İki hakim onlara uzaklık bakımından eşit mesafedeyseler kur'a çekilerek buna
uygun hareket edilir.
62. [Yukarıdaki durumda
iki hakim, "sizin davanıza hangimizin bakacağı konusunda aranızda anlaşın,
yoksa davanıza bakmayız" demek suretiyle] ikisinin belirli bir hakim
üzerinde anlaşmalarına dek davayı görmekten geri durma yoluna gidemezler.
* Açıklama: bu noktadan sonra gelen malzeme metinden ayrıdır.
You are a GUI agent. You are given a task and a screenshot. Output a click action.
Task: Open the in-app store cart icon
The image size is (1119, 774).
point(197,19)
Aksi
takdirde bu durum anlaşmazlığın uzamasına sebebiyet verir.
Not: Nevevi'nin iki hakim tayin etme konusunda
söylediği husus iki hakimden fazla tayin edilmesi meselesinde de geçerlidir.
Maverclı ve Ruyani şöyle demiştir: "Sayıları az olmak şartıyla böyledir.
Şayet sayıları çok olursa bu kesinlikle sahih olmaz." Bu ikisi sayının
azlık ve çokluğuyla ilgili bir rakam belirlememişlerdir. el-Matlab adlı eserde
"bu, ihtiyaca göre belirlenebilir" demiştir. Zahir olan da budur.
Maverclı şöyle demiştir:
Devlet başkanı bir hakimi bir şehirde görevlendirmekle birlikte o şehrin
nahiyeleri [kasaba ve köyleri] konusunda bir açıklama yapmamışsa bakılır: Eğer
örfe göre bu kasabalar şehirden ayrı ise o bölgeler hakimin yetki alanına
girmez. Eğer kasabalar şehre bağlı kabul ediliyorsa onlar da hakimin yetki
alanına girer. Örf [sabit olmayıp] değişiklik gösteriyorsa hangisi daha yaygın
ise o dikkate alınır. İkisi eşit iseler yakın zamanlı olan örf dikkate alınır.